__Directives__.
1 – In the essay on Natural Horsemanship, where was the writer working when first introduced to the concept?
2 – Repeat the part of the Natural Horsemanship essay that opens with "I first got" and closes with "never seen before.", swapping "foals" for "yearlings".

__Document text__.
* begin *
I feel like Natural Horsemanship is one of those sometimes controversial things that tends to put people either on one side of the spectrum on the other. There are those who are hardcore devotees, with a bookshelf full of DVD’s, the “official” way overpriced halter and lead rope, a t-shirt, and maybe a carrot stick or two. Then there are the folks who think it’s all a bunch of voodoo horseshit, a big waste of time, and an even bigger waste of money. I fall somewhere in between.
I first got introduced to the concept of “Natural Horsemanship” way back in the early 2000’s when I was working at a breeding farm. I spent a lot of time working with foals, very opinionated broodmares, and horses fresh off the track. One evening I found myself flipping through the channels in my barn apartment, stumbled upon RFDTV (I can’t remember now if it was a Clinton Anderson or Craig Cameron show), and it instantly had my attention. First in a “ha, wtf are these idiot cowboys even doing?” kind of way. Then I slowly started going “hmm… I wonder if that would work…”. It was something I had never seen before.
Growing up in the h/j world, at a higher end A circuit barn, we did not do much ground work. They lunged, they crosstied, they (mostly) loaded in trailers, they stood for the farrier, and that was about all that was required. If they didn’t do those things, they were sedated or twitched or muscled around until they did. Most of the horses that came through there were been-there-done-that types, used to the routine. The story was pretty much the same at the eventing barn I was a working student at later… most of those horses had either been around for a while or came off the track, which meant they knew how the routine went already, or quickly got in line. I had never really seen a method of training that focused on seeing situations through a horse’s perspective, at the base instinct level.
Working with foals, or my various cheap (usually semi-feral) projects that I picked up a lot in those days, was different. They were a fairly blank slate, and they often didn’t react to things the way an older horse would. I also started thinking that surely there had to be ways, beyond bribing with grain or subduing with lip chains, to get reluctant horses on the trailer. Or ways to get the fresh OTT horses feeling a little more settled and confident and less spooky. This is when those fateful RFDTV shows stepped in and said “Hey look… what about this?”. I was intrigued. It was definitely a new way of thinking about how horses respond to things, and why, and how to reshape their behaviors into what you want.
I threw myself into the concepts right off the bat, watching every show I could and buying several books. I started learning it, and applying it, and watching how this approach changed the horses. I was definitely buying into it, but wasn’t 100% sold. A few of their methods just didn’t do much for me, so did a lot of trial and error to figure out what I liked and what worked for me, my horses, and our situation.
* end *
(Rows showing where targets appear)
* begin *
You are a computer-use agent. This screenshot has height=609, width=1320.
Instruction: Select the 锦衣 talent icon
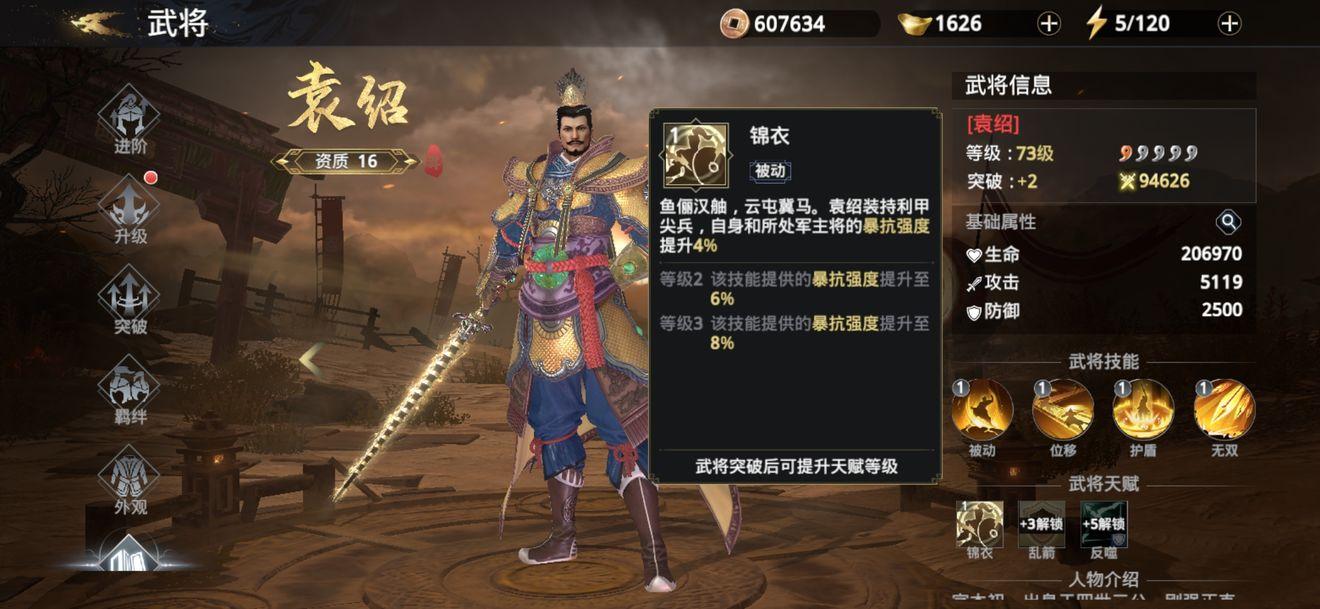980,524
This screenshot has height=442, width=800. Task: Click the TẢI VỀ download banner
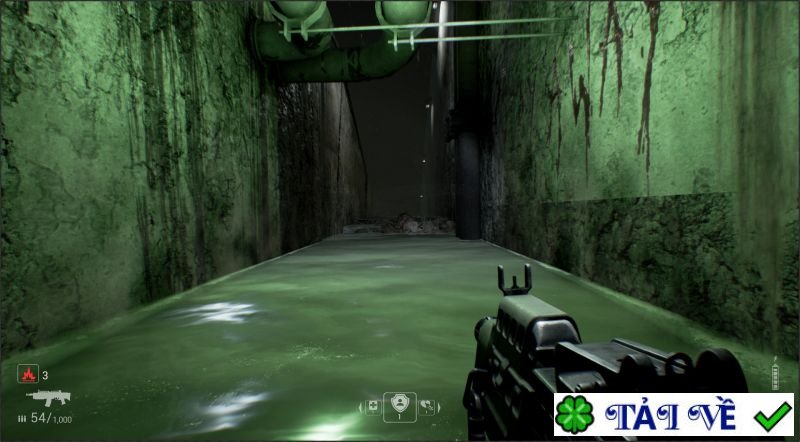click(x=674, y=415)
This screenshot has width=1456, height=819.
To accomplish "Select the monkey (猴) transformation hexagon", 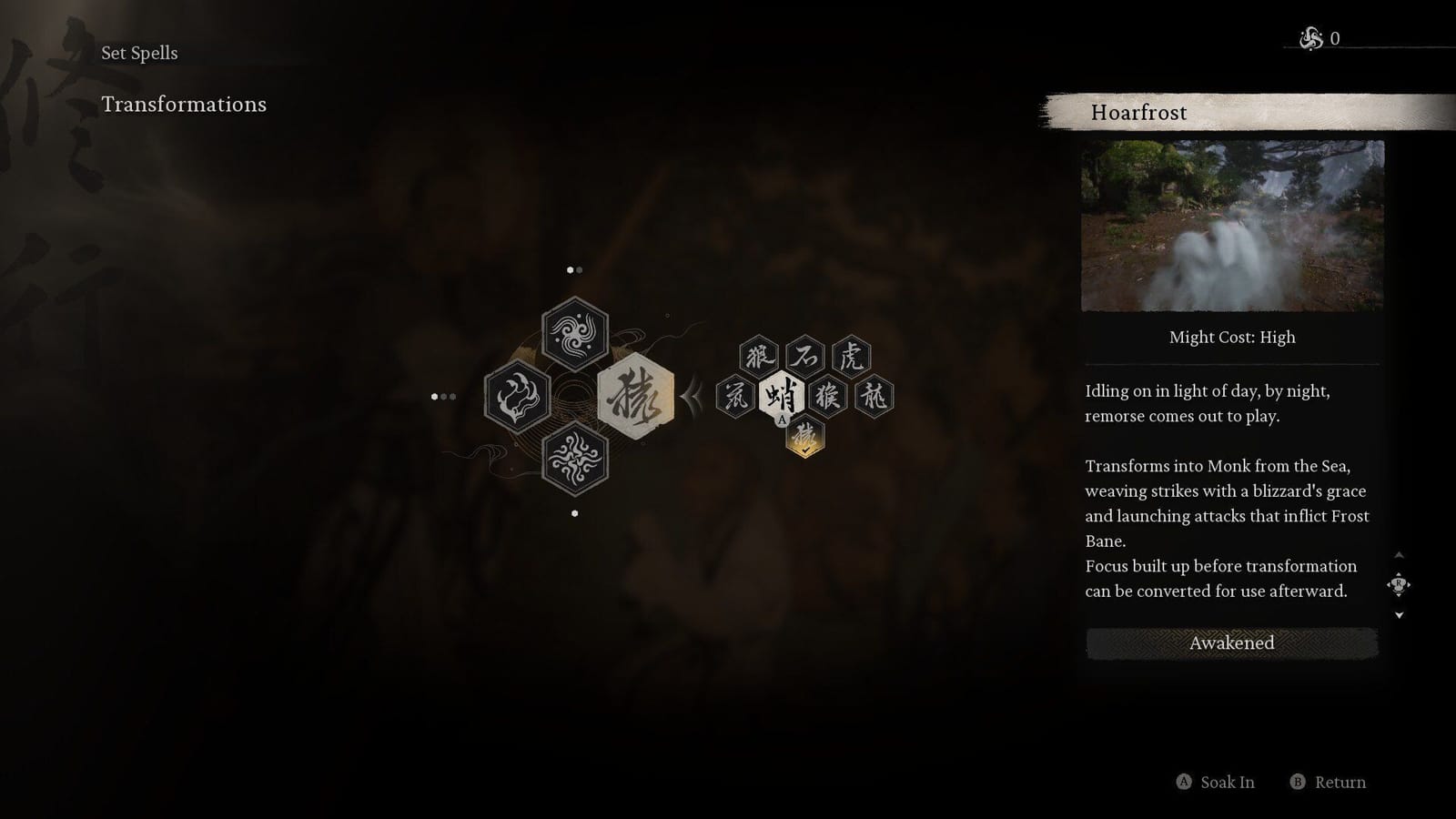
* end *
__Per-task outputs__.
1 – At a breeding farm.

2 –
I first got introduced to the concept of “Natural Horsemanship” way back in the early 2000’s when I was working at a breeding farm. I spent a lot of time working with yearlings, very opinionated broodmares, and horses fresh off the track. One evening I found myself flipping through the channels in my barn apartment, stumbled upon RFDTV (I can’t remember now if it was a Clinton Anderson or Craig Cameron show), and it instantly had my attention. First in a “ha, wtf are these idiot cowboys even doing?” kind of way. Then I slowly started going “hmm… I wonder if that would work…”. It was something I had never seen before.